[Saved data entries]
══════════
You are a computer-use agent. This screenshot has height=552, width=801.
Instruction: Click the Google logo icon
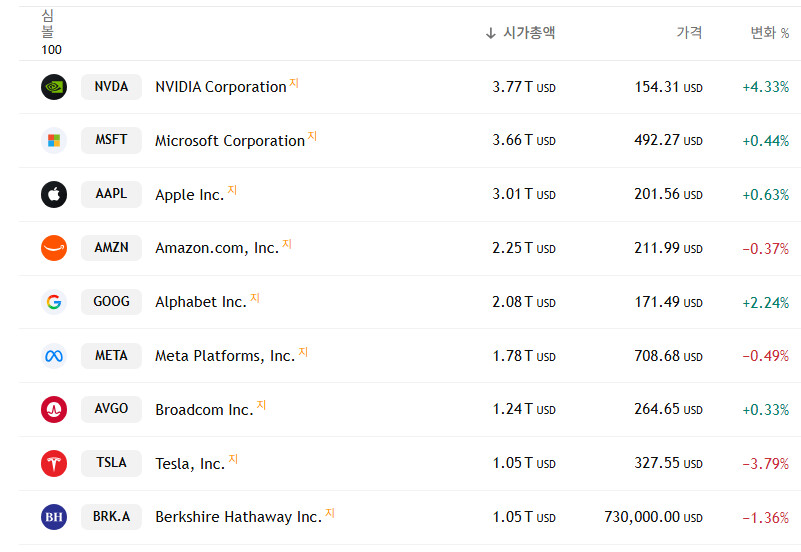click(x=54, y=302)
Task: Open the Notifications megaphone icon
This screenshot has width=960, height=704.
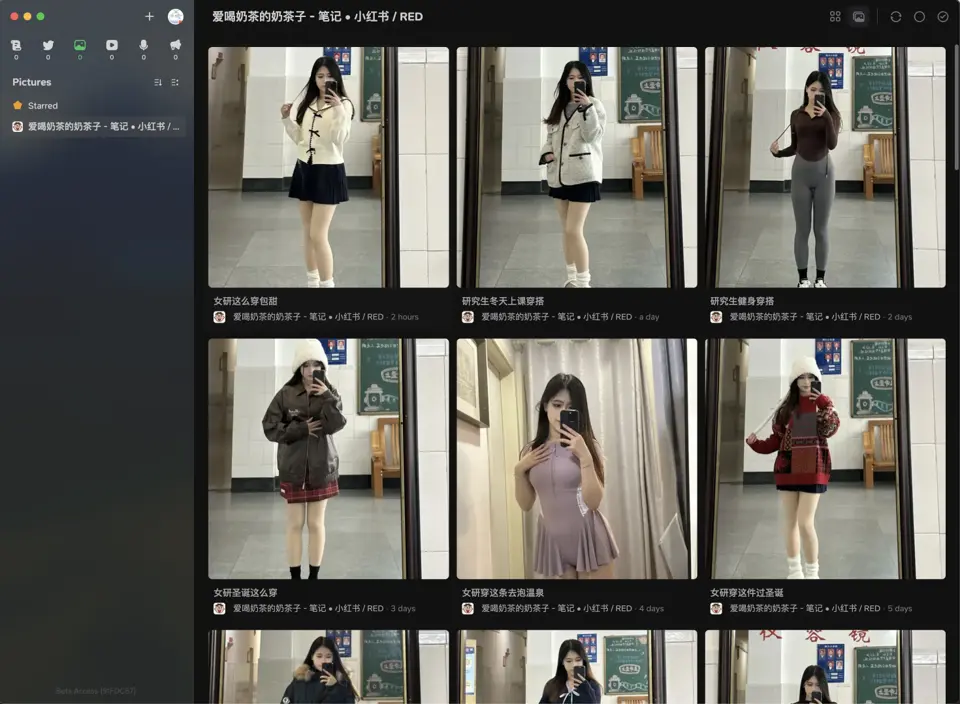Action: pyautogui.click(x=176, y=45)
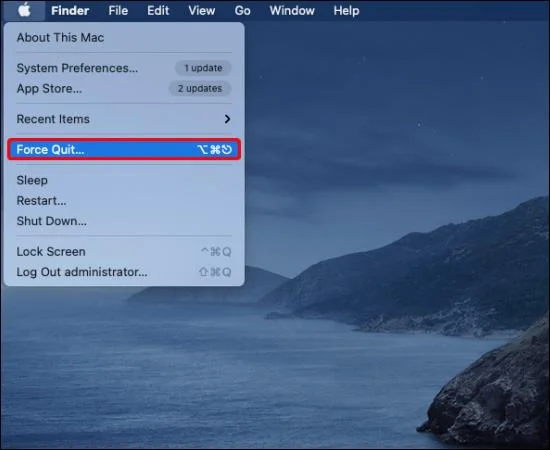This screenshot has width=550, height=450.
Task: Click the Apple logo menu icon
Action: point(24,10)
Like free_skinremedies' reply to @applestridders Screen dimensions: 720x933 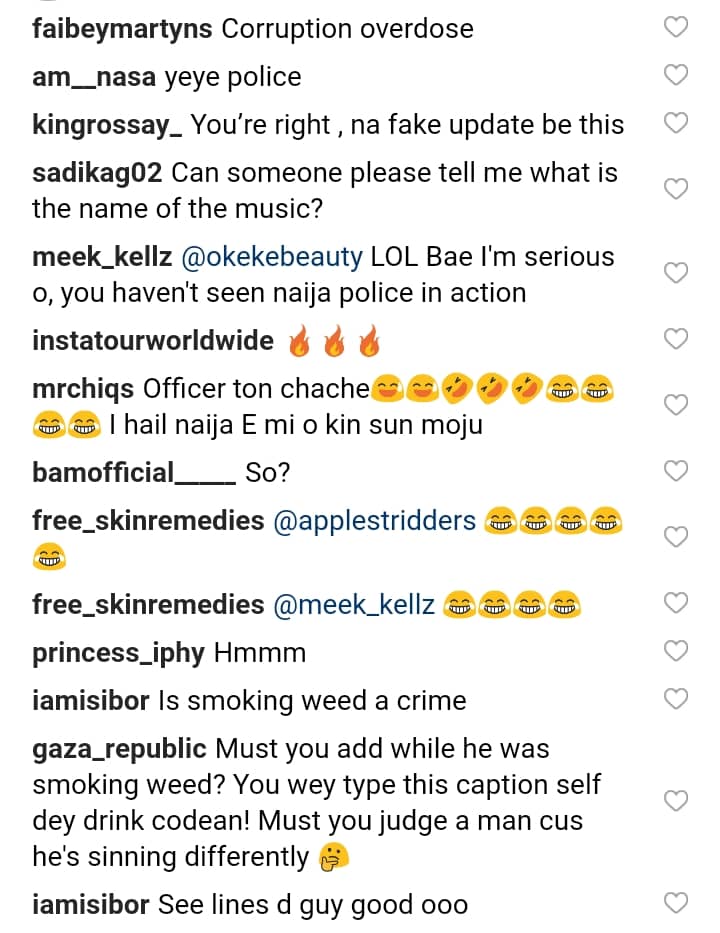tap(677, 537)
══════════
● **Exercise instructions**
Could you please write out exactly the lines from the start of the entries above through the line that holds "Task: Open the Notifications megaphone icon", both included, with no pictures?

● **Reply**
You are a computer-use agent. This screenshot has height=552, width=801.
Instruction: Click the Google logo icon
click(x=54, y=302)
Task: Open the Notifications megaphone icon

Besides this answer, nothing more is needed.